Early on, we identified several primary areas of inquiry in which the work will proceed: biography, the writing lives and textual histories of the works, and their cultural, social, and historical contexts: in short, women, their writing, and the world. The document design process has lead us to formalize the definition of hundreds of tags for each of these axes, to structure, organize, and interrelate the research information. The tags encourage precision in the collection of information, and consistency in its preparation; and they will facilitate searching and display by end-users which will be both more precise, and much deeper, than what has previously been made available in electronic information products.
We will briefly outline what we see as the major components of the project: a complex and highly manipulable chronology of women's writing; lots of brief, informative documents on topics ranging from the biographical summaries and discussions of literary genres to short explanations of historical events or cultural phenomena; lengthier discussions treating major developments in women's literary history; mapping capabilities drawing on SGML structures; the generation of webs of association and connection; sound clips; images; and possibly some video. All of these facets of the project, while diverse in many respects, will be integrated by the SGML structures we have devised and the complex cross-referencing, linking, and thesaural systems that we are developing to bring them together. This project, of incorporating the intellectual concerns and, perhaps, the conceptual structures of our arguments into the structure of our markup, remains our biggest challenge.

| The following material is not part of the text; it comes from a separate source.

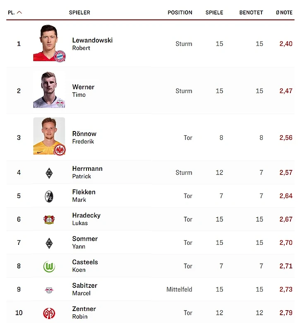Click the Bayern badge on Lewandowski's photo

60,56
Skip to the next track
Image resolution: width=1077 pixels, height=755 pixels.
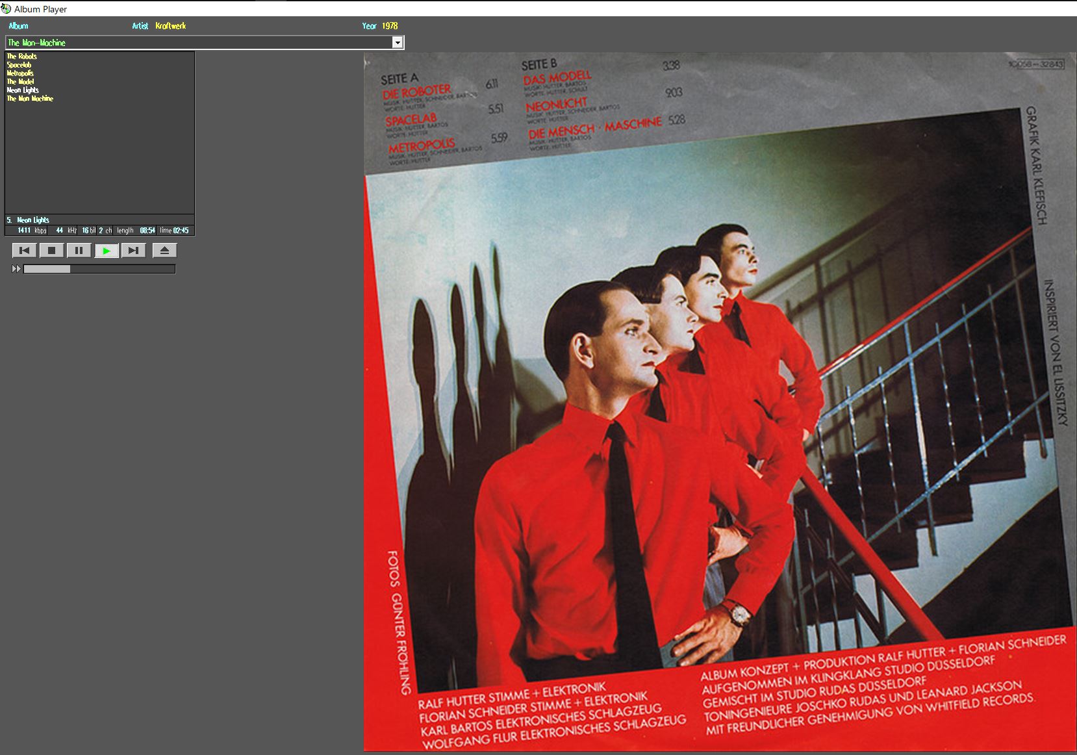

Having outlined the nature and scope of the project, we will then briefly discuss some of our conclusions resulting from the two years of this conversation between literary history and humanities computing.
The tools of humanities computing are helping us achieve an unprecedented degree of searchability given the complex structuring of our data. We anticipate our literary history hypertext will be used in ways impossible with a print text, and for specialized ends we may not anticipate. Yet there are also ways in which the diversity of the intellectual aims of our project mean that we find ourselves having to consider carefully the constraints and structures that the use of SGML and our plans for hypertext delivery dictate. We will thus, for instance, consider the implications of SGML's hierarchical structures for our project and the overall impact that adopting SGML has had on the way we have approached the research. We will reflect on the implications of combining documents tagged according to the Text Encoding Initiative, or TEI, with documents structured using non-TEI conformant SGML. We will also consider the possible drawbacks, as well as the advantages, of hypertext linking for a project that wants to bring large amounts of information together with complex and sustained argumentation.
The Orlando Project is thus attempting, in developing a textbase for a literary critical history of British women's writing, to adapt the existing tools of humanities computing to suit an interlocking set of methodological and intellectual aims. We think SGML offers the greatest flexibility for our purposes, as well as the hope of longevity. It allows us to build relational database-like structures for chronological and other granular data, while also supporting multiple levels of encoding specificity for framing critical arguments and for interlinking both data and argument in a hypertext system. It will also allow us to link our project with the growing corpus of primary works on-line that are tagged in TEI-conformant SGML.
Our two years of integrating literary historical research with humanities computing design have brought home to us the magnitude of what we are attempting. We have been grappling hands-on with the attempt to make computer tools address the myriad needs of contemporary scholarship in the humanities. In developing our tagging systems, we have had substantial experience of ways that this process differs from traditional approaches to literary research. One thing that has become clear is that our use of computing tools is radically intensifying the collaborative nature of the project. Instead of a single researcher needing to communicate effectively and clearly with one or more research assistants, we have a research collective that together had to develop a shared view of the project's research aims. We have already learned that explicitness is paramount. We are continually forced, in ways both frustrating and beneficial, to articulate our various assumptions about our purpose, our methods, our theoretical frameworks, more explicitly and more frequently than, say, a traditional co-editing or co-authoring project would demand. Every term in use needs ample discussion, to ensure we have a common understanding of its scope and import, and every new tag produces a body of discussion and debate about its purpose, use, and application.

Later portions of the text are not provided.